_WORK INSTRUCTIONS_
From the article on plant closings, list every number it gives for a count of workers or employers.

_PASSAGE SHOWN_
When plant gates close. Business and labor dispute value of advance notice
| New York
When Ore-Ida Foods announced it was closing its potato processing plant in Grand Rapids, Mich., in December 1986, it voluntarily gave workers almost five months' notice. The company set up a job-search program, talking to nearly 1,000 area employers, who hired 340 of Ore-Ida's 550 workers. But when the Boise Cascade Company closed its siding plant in International Falls, Minn., in December 1984, it announced the closing the same day it shut the gates.
``We felt it was the most decent and responsible thing to do to close immediately so the workers could get on with finding new jobs,'' says Robert Hayes, director of corporate communications at Boise Cascade. He notes that the company provided generous severance pay and benefits after the closure and helped workers find new jobs.
The Senate is expected to follow the House today in passing a trade bill that includes a mandatory advance notice of plant closings nationwide. This is the main reason President Reagan promises to veto the legislation, which is expected to reach his desk this week.

_RECORDS_
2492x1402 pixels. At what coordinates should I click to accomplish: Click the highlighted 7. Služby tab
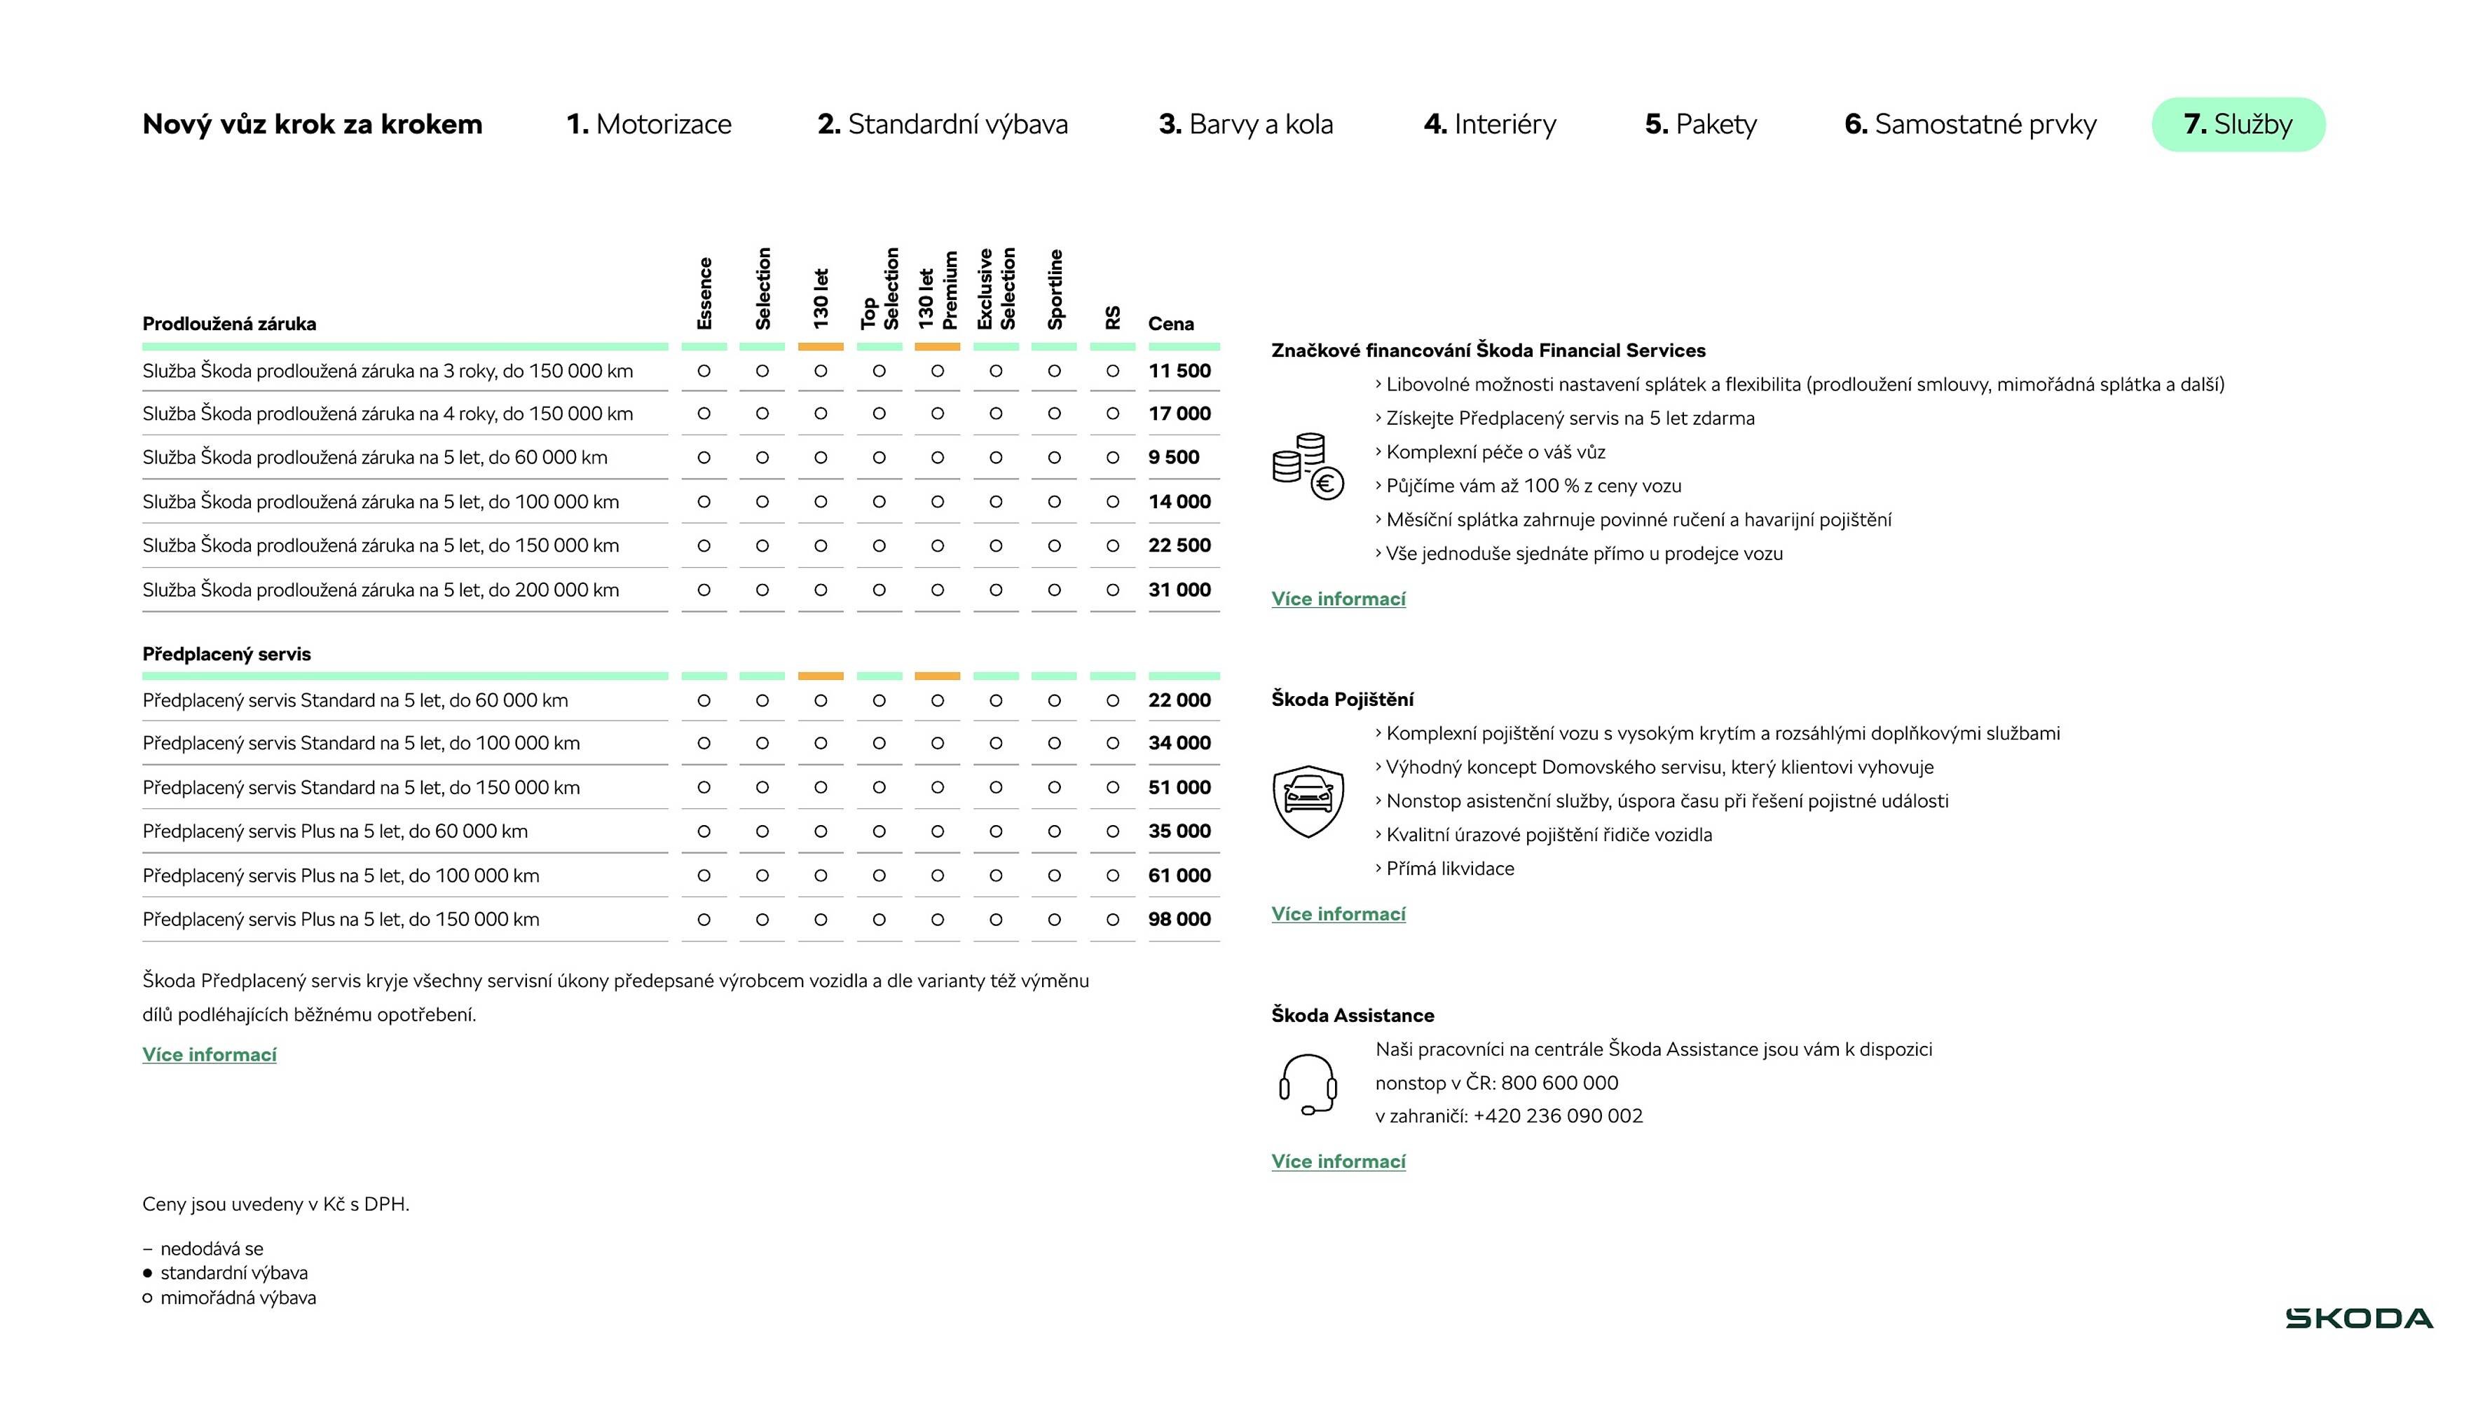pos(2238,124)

---

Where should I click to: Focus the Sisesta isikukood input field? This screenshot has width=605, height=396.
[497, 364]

_REPLY_
- Nearly 1,000 area employers that Ore-Ida's job-search program talked to
- 340 Ore-Ida workers hired by those employers
- 550 workers at Ore-Ida's Grand Rapids plant